--- DATA ---
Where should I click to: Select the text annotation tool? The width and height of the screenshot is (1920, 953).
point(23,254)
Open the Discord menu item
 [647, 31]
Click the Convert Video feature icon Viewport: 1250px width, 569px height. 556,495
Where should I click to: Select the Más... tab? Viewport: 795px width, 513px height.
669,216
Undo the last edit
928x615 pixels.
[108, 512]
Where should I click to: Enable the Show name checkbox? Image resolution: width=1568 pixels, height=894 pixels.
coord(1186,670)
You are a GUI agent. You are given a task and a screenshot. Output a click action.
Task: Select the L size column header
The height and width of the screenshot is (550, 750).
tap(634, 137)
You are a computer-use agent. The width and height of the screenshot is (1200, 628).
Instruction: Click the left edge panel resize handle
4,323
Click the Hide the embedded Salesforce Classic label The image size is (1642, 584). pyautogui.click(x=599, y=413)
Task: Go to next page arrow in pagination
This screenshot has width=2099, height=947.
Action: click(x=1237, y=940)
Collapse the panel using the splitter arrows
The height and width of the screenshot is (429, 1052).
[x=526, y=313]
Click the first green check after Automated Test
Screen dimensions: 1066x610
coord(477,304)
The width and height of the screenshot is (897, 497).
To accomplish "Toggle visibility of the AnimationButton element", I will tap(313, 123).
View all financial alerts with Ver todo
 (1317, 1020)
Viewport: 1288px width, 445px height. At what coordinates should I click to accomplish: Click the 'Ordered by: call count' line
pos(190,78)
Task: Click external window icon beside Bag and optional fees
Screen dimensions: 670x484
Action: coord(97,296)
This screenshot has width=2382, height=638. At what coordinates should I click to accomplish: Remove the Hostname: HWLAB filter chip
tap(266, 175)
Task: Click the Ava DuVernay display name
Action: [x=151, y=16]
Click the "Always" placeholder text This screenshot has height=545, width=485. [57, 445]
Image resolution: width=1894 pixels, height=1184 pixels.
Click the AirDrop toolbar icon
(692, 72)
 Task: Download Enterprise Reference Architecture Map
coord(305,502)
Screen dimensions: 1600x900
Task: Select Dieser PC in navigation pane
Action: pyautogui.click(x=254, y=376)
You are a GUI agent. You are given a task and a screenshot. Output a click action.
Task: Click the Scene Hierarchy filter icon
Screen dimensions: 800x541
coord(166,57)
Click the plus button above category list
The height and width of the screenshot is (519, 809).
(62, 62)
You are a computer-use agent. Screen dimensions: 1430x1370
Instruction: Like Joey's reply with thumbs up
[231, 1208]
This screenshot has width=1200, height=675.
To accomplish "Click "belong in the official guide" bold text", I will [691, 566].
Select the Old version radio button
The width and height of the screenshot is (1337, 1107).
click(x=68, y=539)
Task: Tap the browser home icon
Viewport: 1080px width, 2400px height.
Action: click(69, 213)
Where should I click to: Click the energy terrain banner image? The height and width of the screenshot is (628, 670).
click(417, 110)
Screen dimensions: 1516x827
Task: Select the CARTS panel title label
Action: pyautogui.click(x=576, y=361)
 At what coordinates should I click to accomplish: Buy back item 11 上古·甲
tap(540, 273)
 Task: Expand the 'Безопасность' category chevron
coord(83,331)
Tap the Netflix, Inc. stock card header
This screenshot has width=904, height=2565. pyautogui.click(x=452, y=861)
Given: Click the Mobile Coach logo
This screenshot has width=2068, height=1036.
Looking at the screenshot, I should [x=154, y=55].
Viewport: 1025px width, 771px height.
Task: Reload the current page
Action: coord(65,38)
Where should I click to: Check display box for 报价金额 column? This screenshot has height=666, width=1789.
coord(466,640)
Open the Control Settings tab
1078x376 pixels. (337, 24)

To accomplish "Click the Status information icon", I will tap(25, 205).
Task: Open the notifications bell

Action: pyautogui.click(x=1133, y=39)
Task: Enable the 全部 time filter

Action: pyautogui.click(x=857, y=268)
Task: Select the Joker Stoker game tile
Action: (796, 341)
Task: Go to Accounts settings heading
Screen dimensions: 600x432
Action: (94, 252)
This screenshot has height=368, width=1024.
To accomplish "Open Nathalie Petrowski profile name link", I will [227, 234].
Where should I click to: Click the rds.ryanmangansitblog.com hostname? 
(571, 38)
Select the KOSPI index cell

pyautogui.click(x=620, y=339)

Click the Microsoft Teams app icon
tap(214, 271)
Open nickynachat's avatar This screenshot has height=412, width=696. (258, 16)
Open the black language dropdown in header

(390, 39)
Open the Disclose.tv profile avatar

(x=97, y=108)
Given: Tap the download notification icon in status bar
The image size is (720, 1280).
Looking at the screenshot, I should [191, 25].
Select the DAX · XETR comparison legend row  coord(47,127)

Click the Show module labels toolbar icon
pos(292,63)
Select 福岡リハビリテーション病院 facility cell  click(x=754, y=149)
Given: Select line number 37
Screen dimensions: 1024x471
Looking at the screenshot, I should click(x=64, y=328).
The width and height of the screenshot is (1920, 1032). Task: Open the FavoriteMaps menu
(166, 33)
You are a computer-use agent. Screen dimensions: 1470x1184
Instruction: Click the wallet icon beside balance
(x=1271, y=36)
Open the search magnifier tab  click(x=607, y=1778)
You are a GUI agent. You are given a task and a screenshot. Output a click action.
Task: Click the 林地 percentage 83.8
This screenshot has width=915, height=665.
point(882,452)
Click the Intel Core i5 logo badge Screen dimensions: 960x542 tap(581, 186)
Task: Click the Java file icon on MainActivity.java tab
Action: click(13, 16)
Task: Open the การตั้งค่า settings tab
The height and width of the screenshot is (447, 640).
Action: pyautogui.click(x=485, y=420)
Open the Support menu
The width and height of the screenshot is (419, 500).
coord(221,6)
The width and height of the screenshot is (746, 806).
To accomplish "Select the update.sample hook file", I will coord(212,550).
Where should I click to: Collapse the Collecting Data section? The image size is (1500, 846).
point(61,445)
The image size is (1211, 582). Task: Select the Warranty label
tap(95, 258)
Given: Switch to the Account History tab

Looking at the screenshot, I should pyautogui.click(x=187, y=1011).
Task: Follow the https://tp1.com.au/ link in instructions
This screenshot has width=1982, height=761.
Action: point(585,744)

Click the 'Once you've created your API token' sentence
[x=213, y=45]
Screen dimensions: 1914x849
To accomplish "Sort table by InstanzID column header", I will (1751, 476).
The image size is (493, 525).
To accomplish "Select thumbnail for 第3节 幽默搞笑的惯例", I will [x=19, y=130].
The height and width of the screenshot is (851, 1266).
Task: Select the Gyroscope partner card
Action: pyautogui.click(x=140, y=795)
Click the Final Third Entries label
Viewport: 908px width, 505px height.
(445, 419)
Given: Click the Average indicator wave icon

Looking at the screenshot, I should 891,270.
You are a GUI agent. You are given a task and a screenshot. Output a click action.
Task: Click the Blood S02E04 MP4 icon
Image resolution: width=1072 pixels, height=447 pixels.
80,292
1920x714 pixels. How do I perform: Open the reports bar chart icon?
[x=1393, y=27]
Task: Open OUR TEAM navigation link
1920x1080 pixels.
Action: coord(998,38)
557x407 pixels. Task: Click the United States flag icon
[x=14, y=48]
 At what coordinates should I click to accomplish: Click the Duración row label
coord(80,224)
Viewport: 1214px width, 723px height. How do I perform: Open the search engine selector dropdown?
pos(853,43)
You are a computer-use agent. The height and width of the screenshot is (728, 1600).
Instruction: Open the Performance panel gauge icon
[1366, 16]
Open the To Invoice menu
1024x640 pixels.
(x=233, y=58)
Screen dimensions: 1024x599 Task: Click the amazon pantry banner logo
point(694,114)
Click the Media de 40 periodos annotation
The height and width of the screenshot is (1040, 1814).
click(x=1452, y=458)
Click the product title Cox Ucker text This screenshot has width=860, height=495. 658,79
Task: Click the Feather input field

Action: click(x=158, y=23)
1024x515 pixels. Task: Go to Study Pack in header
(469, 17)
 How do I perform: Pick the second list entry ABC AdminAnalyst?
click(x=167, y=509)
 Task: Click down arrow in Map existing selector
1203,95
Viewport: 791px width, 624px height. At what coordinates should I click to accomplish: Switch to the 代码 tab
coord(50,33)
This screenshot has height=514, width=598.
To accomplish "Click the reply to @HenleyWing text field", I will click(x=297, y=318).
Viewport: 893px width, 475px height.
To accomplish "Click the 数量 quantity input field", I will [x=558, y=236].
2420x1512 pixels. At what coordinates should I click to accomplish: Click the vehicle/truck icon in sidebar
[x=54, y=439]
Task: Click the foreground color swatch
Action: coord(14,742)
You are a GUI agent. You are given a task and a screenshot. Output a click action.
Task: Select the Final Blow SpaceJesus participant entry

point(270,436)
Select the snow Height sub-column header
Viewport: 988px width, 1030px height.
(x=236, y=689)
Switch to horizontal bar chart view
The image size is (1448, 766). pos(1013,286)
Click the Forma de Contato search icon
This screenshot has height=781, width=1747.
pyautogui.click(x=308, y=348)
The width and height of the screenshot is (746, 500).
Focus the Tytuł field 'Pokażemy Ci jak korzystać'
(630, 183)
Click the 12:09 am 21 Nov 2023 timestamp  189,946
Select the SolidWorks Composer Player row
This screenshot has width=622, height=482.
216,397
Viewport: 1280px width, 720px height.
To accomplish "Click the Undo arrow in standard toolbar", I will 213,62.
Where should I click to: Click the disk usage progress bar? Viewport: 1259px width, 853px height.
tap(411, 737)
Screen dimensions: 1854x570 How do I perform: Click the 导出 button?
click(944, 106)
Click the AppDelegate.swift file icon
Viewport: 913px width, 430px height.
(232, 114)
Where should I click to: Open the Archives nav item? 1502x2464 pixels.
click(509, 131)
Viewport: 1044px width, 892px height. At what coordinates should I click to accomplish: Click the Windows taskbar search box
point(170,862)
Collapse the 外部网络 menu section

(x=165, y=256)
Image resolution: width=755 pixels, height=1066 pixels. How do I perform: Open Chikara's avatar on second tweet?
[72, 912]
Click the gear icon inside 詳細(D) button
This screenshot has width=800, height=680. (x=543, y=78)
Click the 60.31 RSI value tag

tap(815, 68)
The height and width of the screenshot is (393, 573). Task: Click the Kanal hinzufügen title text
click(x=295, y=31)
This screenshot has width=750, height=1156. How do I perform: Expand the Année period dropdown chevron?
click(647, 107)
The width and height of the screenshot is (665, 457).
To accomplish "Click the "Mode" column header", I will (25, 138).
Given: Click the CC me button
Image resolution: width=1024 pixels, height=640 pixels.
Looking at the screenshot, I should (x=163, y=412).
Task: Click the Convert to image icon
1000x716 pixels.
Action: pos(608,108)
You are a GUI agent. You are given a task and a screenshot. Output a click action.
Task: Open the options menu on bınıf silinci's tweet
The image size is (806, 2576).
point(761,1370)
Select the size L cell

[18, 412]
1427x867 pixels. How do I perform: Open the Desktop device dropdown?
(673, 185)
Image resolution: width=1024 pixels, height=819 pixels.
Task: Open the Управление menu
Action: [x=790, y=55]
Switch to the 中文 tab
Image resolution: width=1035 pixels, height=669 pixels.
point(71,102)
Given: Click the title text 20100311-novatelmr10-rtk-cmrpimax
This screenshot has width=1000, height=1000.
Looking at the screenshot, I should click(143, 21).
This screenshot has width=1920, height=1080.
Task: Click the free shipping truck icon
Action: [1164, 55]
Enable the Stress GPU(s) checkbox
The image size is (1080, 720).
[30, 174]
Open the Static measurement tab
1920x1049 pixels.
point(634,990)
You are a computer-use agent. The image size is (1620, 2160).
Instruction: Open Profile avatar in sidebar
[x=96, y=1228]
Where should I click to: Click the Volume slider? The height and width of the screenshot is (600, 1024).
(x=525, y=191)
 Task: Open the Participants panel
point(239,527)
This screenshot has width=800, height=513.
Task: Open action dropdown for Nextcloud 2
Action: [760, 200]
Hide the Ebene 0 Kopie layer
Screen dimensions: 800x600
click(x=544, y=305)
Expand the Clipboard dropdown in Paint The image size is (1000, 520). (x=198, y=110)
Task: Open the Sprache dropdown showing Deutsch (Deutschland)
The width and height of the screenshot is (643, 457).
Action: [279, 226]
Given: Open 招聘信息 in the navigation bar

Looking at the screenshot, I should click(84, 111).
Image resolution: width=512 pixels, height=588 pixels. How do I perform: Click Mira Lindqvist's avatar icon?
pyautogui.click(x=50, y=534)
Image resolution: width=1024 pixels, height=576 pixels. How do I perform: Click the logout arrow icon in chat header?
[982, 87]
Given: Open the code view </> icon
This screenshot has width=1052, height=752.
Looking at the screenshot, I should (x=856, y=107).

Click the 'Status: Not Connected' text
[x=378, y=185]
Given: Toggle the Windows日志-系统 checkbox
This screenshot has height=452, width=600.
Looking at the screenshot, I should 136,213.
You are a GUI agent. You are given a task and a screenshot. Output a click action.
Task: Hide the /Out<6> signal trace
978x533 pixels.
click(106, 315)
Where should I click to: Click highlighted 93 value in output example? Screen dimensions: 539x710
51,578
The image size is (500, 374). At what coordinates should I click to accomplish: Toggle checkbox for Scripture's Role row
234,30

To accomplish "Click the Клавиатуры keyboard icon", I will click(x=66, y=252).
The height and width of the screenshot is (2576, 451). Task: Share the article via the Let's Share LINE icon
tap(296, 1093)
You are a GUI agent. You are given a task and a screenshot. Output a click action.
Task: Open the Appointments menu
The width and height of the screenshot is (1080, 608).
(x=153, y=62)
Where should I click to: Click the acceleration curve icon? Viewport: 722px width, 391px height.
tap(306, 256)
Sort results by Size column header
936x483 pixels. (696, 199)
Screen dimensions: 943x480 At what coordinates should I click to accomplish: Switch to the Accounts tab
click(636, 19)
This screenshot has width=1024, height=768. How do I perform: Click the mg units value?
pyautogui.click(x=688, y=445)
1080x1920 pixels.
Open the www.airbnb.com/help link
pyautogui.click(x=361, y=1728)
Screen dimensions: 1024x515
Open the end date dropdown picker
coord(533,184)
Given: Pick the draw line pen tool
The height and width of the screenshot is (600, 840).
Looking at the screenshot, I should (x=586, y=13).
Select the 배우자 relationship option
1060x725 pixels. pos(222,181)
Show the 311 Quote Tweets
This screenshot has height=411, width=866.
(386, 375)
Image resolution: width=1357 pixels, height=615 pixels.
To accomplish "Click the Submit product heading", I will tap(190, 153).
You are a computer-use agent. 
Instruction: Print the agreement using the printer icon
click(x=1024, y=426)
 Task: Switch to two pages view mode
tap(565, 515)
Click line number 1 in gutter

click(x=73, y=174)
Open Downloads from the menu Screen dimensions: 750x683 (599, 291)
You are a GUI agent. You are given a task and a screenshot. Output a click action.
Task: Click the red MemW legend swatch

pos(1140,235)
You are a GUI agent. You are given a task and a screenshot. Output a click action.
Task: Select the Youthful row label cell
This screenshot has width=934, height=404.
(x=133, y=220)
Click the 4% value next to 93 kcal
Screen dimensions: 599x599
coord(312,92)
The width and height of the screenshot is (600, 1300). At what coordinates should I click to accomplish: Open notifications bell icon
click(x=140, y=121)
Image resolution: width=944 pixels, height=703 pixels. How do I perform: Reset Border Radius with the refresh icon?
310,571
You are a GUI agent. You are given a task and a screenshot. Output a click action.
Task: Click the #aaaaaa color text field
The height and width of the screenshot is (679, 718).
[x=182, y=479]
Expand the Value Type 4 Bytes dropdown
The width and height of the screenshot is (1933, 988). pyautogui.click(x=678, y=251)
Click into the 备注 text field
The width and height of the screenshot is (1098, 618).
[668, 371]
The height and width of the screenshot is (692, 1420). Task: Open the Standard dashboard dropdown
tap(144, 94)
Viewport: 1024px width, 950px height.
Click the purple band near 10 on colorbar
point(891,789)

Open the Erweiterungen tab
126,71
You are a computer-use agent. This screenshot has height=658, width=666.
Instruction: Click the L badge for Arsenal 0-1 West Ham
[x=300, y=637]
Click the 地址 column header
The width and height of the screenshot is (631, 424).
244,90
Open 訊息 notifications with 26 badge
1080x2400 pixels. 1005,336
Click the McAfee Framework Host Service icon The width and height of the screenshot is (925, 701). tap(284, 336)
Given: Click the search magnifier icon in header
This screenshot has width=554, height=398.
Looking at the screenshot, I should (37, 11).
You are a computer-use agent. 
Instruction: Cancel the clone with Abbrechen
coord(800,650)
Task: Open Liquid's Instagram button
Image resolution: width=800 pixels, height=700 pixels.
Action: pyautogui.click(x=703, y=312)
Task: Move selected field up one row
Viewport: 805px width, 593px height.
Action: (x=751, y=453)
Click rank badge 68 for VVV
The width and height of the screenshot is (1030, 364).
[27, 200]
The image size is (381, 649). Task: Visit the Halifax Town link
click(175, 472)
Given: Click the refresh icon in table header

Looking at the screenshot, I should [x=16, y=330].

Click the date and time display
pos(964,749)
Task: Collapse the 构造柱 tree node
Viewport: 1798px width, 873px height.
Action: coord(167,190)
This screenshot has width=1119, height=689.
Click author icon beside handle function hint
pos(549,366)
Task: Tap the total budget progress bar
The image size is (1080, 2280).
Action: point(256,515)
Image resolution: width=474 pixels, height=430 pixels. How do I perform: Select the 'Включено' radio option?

--- TASK REQUIREMENTS ---
The line containing "This screenshot has width=1119, height=689." begins the span, and the last line of the records above ends it. Return that span exactly, and nothing outside it.

--- WRITTEN ANSWER ---
This screenshot has width=1119, height=689.
Click author icon beside handle function hint
pos(549,366)
Task: Tap the total budget progress bar
The image size is (1080, 2280).
Action: point(256,515)
Image resolution: width=474 pixels, height=430 pixels. How do I perform: Select the 'Включено' radio option?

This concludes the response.